Yauxali
Pablo Taizán de la Cruz (1936-2016) is also known by his Wixarika name, Yauxali, that means “the clothing of Our Father (the Sun)”. He was born around 1936 in an extended ranch called Taimarita in the community of Tuapurie; when he was young, his family moved toward the south of the Wixárika region to Tuxpan de Bolaños or Kuruxi Manuká. Along with his brother, Francisco, Matsiwa, he found refuge among his Wautia siblings and together they became experts in the shamanic arts, capable of leading pilgrimages to remote sacred spots and chanting sacred praises to Our Ancestors that lasted for days and uninterrupted nights. Both Yauxali and Matsiwa were healers as well. Unlike other artists profiled in our archive, Yauxali was first recognized as a singer and pilgrimage guide first in his adoptive community of Mesa del Tirador, and later among international spiritual circles.
Yauxali did not begin to lead ceremonial chants after some twenty years of uninterrupted discipline and pilgrimages. Many of his foot pilgrimages traced the entire path from the coast in the West to the eastern holy land of Wirikuta, as well as through the northern and southern sacred places. The mara'akame (chanting and healing shaman) can represent Our Ancestors as they are: in the esoteric symbolism of votive objects like urute, votive arrows, and xuk+rite, gourd bowls; nierikate, wooden disks decorated with yarn; and memuute or tepárite, standing or round sculptures in stone. Long, intimate experiences of the sacred allow the shaman to draw precisely from a great range of symbols to describe his visions in properly assembled ideographic compositions.
In 1975, during a pilgrimage to the cave of Tuamuxawi, the First Cultivator, where Yauxali was Juan Negrín’s guide, Negrín was impressed with a beautiful carved wooden head of a deer. Yauxali said he had left it during a previous occasion as an offering because he had fainted when he was working the fields and a deer’s head was revealed to him. Tuamuxawi urged him to reproduce the vision and take it to the cave. Throughout his life he would subject himself to ritual disciplines and, by the end of the 1970s, together with his brother Matsiwa, he began to work on a collection of sculptures representing copies, in some cases, of erect quarry stones, memu’ute, and their circular equivalents or altars, tepárite.
Yauxali began to make wool yarn paintings in 1978 as part of an effort to explain the role of Our Ancestors and their iconography in Wixarika history.
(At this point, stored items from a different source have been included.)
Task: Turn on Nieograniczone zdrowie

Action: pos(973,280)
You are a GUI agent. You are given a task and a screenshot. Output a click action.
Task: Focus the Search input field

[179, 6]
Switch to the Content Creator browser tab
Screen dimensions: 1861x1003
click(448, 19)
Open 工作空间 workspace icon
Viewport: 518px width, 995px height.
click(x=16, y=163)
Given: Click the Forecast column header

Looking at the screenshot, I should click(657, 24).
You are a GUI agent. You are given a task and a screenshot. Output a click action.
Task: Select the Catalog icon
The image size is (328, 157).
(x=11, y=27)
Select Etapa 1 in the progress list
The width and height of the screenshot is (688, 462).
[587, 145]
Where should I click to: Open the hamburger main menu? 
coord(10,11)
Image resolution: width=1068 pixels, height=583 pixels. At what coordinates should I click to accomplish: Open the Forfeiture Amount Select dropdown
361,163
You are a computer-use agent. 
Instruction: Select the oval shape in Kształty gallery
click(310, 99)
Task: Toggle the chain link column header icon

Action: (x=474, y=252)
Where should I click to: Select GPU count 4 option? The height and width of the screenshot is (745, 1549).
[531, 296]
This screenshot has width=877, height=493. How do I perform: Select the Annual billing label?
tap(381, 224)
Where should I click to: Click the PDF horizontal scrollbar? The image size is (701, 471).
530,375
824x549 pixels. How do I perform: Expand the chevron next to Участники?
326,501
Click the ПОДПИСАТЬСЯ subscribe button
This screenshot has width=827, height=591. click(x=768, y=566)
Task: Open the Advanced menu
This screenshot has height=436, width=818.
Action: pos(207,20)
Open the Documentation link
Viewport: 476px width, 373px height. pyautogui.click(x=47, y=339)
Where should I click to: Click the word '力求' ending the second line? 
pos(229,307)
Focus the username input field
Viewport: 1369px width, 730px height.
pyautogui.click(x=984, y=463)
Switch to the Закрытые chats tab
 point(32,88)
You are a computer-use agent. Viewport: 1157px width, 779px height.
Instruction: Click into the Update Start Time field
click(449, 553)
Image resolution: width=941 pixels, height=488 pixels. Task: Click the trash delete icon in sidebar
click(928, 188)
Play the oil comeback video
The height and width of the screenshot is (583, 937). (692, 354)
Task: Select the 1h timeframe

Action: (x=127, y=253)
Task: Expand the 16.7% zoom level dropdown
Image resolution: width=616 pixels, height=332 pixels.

He became a rare exception among yarn painters: an expert mara’akame who approached his work as a master of purely sacred art. His output was sporadic, and his explanations were couched in esoteric shamanic vocabulary. The best of his art contains the same energy and sincere conviction of Guadalupe González’s finest pieces, as if a hidden magnetism guided his hands, and the artist allowed himself to become an impassioned intermediary for the messages of Our Ancestors. Yauxali’s greatest yarn paintings are meant for people initiated in Huichol culture, but their archetypal beauty breaks down cultural barriers with its universal appeal.
Following subsequent pilgrimages, in 1977, Yauxali and his brother Pancho (also known by his Huichol name, Matsuwa, which means “wrist-guard”), began a special project with Juan Negrín to produce stone carvings of the sacred figures of Our Ancestors. These were to be kept as a repository of symbolic guideposts for future generations of Wixaritari. With Negrín, Yauxali and Matsiwa founded the non-profit organization, La Asociación para la Preservación Del Arte Sagrado Huichol, A.C. (The Association for the Preservation of Sacred Huichol Art) in Guadalajara, Jalisco, and received funding for the purchase of the first sets of standing sculptures, memu’ute and the round sculptures that accompany them, tepárite. Cultural Survival, Inc. in Cambridge, Massachusetts, provided most of the initial funding through Friends of Huichol Culture, Inc., both nonprofit organizations established in the United States. The remainder was covered through personal donations by the Negríns.
Some of Yauxali’s works are at the Radford University Collection in Radford, Virginia, along with a number of works by the same artists in our archive, such as José Benítez, Guadalupe González, Juan Ríos, and Tutukila. There, in a retreat center on campus, is Tatéi Niwetsika, Our Mother Corn, standing erect in volcanic white stone, next to her tepari, a round carved stone shield through which she can perceive her realm. These are Yauxali’s only publicly displayed sculptures outside of Mexico. Yauxali sculpted these pieces and their appropriate symbolic offerings: a votive arrow, a gourd bowl, and an accompanying nierika. The art collection was donated to the university by the Kolla-Landwehr Foundation in 1996, thanks to the coordination and patronage of John H. Bowles. Yauxali spent the last decades of his life following his tradition in his ranch called Taimarita in Nayarit, together with his wife Xitaima Lucía Lemus de la Cruz and his extended family. Yauxali passed away from complications to cancer in 2016.